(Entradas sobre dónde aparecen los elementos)
※

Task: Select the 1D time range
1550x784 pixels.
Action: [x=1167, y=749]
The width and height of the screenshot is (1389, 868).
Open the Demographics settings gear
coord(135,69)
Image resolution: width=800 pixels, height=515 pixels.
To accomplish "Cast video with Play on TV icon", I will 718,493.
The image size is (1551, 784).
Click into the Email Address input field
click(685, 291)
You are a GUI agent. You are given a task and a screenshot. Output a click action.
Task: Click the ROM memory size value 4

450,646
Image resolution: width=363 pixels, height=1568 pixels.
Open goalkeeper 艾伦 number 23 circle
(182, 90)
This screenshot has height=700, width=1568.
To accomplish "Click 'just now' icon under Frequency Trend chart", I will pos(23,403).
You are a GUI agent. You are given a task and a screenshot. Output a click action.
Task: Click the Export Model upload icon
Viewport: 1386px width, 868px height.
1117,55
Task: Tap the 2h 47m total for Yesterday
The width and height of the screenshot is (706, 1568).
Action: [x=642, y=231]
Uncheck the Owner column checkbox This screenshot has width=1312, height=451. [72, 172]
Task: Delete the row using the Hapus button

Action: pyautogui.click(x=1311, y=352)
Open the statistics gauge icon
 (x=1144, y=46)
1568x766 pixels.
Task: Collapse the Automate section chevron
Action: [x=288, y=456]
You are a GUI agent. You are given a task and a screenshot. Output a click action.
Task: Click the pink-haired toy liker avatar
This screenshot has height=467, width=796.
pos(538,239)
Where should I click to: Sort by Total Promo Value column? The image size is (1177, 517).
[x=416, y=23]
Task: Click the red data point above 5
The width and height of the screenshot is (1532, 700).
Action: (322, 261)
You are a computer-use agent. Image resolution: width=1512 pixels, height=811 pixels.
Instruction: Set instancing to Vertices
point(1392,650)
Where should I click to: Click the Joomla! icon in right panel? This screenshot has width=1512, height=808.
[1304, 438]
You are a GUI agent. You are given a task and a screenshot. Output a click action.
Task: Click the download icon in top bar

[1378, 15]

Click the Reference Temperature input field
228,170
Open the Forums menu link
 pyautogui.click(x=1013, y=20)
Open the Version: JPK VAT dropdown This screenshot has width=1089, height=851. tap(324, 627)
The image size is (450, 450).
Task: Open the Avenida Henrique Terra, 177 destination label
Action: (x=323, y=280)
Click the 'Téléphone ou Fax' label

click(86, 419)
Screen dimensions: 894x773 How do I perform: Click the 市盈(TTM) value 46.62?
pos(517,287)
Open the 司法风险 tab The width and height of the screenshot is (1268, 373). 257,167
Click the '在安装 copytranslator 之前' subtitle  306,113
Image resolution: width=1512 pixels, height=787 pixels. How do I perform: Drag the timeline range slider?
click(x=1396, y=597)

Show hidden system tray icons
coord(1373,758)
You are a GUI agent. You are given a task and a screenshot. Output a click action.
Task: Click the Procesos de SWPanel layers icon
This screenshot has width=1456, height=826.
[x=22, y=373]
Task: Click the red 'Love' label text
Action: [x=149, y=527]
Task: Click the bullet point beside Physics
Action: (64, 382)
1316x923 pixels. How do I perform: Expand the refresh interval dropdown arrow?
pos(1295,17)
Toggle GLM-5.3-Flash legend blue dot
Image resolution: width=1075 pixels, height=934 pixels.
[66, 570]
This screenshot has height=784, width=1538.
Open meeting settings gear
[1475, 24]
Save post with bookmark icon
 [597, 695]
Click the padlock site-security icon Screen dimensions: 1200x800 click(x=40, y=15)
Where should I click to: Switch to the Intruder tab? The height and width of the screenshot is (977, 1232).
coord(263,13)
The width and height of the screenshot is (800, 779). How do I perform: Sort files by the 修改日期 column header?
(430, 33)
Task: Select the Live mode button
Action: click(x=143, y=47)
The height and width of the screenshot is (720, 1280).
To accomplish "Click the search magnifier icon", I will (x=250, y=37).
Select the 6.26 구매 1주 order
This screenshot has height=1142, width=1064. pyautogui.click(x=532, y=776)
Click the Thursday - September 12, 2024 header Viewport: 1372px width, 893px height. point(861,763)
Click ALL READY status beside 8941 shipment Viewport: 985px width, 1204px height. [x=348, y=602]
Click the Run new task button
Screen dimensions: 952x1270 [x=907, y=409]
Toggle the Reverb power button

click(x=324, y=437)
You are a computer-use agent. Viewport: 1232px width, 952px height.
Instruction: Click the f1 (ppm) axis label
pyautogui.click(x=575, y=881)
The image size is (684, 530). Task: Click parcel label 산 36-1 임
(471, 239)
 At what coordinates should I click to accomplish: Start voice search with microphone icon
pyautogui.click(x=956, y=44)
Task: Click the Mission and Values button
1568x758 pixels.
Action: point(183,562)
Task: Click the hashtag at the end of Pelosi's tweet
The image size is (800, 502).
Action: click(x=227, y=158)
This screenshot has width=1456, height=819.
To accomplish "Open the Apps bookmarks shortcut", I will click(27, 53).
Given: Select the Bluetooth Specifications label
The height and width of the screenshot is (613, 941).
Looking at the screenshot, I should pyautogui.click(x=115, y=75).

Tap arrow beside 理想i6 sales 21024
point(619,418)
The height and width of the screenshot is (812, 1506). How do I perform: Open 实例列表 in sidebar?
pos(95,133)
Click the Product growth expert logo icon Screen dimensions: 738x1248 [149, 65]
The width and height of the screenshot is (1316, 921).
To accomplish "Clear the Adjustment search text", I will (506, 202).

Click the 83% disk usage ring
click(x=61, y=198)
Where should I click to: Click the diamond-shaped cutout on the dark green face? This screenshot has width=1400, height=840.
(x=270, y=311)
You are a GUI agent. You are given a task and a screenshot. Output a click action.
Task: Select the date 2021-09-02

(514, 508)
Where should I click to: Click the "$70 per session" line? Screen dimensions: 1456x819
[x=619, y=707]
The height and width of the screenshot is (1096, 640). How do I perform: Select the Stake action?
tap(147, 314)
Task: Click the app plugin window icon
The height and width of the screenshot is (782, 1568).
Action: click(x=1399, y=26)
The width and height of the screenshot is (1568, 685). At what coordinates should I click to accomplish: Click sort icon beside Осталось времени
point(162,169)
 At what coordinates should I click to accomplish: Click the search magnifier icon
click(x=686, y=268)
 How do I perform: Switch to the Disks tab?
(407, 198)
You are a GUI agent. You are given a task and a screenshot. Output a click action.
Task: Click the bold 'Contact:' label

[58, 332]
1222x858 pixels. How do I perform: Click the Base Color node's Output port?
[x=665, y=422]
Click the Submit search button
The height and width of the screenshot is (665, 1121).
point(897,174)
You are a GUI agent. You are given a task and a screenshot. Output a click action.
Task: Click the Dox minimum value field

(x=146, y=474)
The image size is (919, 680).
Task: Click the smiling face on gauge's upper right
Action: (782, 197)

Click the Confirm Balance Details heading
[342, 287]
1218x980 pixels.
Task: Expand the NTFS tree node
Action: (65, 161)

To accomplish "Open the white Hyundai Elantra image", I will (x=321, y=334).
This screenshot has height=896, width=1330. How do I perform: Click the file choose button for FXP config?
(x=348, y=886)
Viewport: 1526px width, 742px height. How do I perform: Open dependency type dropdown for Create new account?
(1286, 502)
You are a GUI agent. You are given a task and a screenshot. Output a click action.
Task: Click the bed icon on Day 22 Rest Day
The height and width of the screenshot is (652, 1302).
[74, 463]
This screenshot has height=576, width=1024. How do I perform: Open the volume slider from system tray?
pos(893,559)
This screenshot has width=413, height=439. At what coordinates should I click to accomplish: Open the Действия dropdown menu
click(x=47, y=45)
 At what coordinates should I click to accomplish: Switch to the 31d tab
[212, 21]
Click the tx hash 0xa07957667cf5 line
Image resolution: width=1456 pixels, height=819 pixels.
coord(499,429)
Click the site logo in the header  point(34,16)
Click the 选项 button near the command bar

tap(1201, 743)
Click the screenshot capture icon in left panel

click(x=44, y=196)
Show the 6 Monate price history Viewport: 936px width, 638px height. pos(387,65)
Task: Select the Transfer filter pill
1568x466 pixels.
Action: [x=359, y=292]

※

#### [Objetivo]
Reproduce al pie de la letra las filas que van desde el comienzo hasta la que contiene "coord(135,69)", ambas incluidas.

#### [Solución]
Task: Select the 1D time range
1550x784 pixels.
Action: [x=1167, y=749]
The width and height of the screenshot is (1389, 868).
Open the Demographics settings gear
coord(135,69)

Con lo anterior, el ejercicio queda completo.